One of the most bizarre developments in my incarnate journey happened just yesterday afternoon.




It doesn't sound like much, but you have to be on the inside of me to know how odd it really was.




By now, I'm fairly used to dream visions, visions on Shamanic Journeying, and visions just before sleeping. But I was wide awake and waiting for my lift home from work this time.




Lurking around the entrance to my company's pretentious office space, I was smoking a cigarette and wondering if the sky and the flight of the house martins presaged rain. (They did).




Across the wide street was parked a white Mercedes, quite an old model, with a taxi sign on its roof. A security guard lounged near the boot of the car. The driver got out - a thin, fairly short black man wearing grey trousers and shirt - and turned back to his vehicle, reaching behind the driver's seat. This is where it gets weird.




I suddenly had the unshakable notion that the taxi driver was going to bring out a gun, disguised perhaps as something else. What I could see in his hands as he straightened up was a large disposable coffee cup -the sort BJs sells you a good litre of caffeine in. I was convinced, with the part of my brain which I recognised as the visionary bit, that behind or inside that empty carton he was holding a gun.




My vision was curiously doubled at this stage. On the one hand, I was seeing a perfectly ordinary taxi driver emptying some rubbish from the rear passenger seats of his car, and on the other, I was equally certain that I was seeing him do something else. There was no panic, certainly no fear, even though I somehow linked this weird tableau to Warren, who was picking me up in a few minutes. It was as though I could read the driver's thoughts and intentions, all the while seeing him in a rational and not at all threatening light. It's that which impressed me. If I were to have slipped my gears all of a sudden, I would expect something other than this calm rationality which dominated my emotions. Yet I was certain I was also having a vision, a true one.

▶ **Task objective**: Reproduce, word for word, the stretch of the waking-vision account above that opens with the words containing "By now, I'm" and closes with "it gets weird.".

▶ **Data shown**:
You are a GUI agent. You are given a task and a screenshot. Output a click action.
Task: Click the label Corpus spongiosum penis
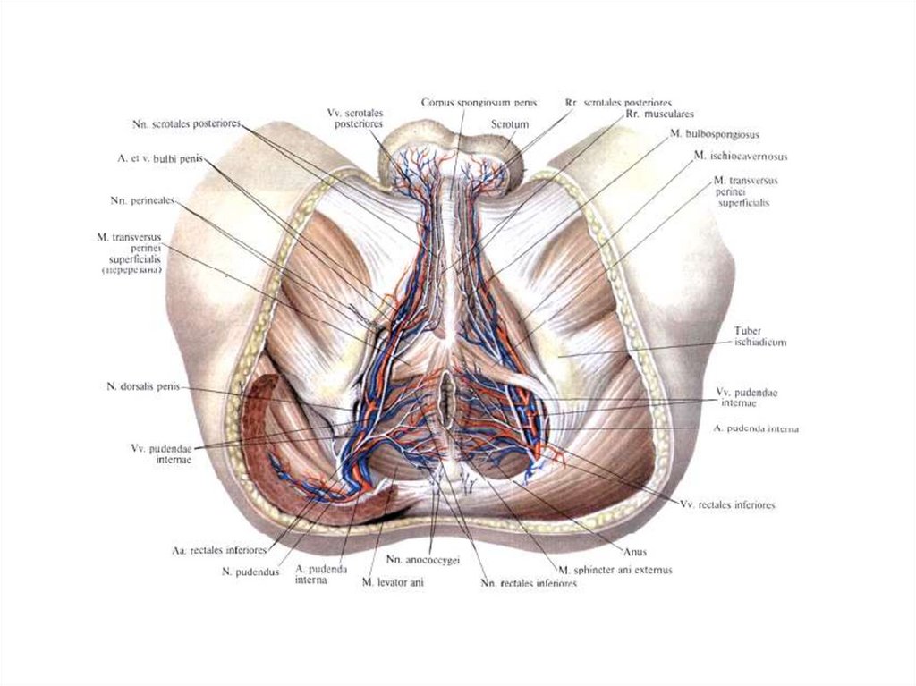pyautogui.click(x=472, y=103)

▶ **Answer to this exercise**:
By now, I'm fairly used to dream visions, visions on Shamanic Journeying, and visions just before sleeping. But I was wide awake and waiting for my lift home from work this time.




Lurking around the entrance to my company's pretentious office space, I was smoking a cigarette and wondering if the sky and the flight of the house martins presaged rain. (They did).




Across the wide street was parked a white Mercedes, quite an old model, with a taxi sign on its roof. A security guard lounged near the boot of the car. The driver got out - a thin, fairly short black man wearing grey trousers and shirt - and turned back to his vehicle, reaching behind the driver's seat. This is where it gets weird.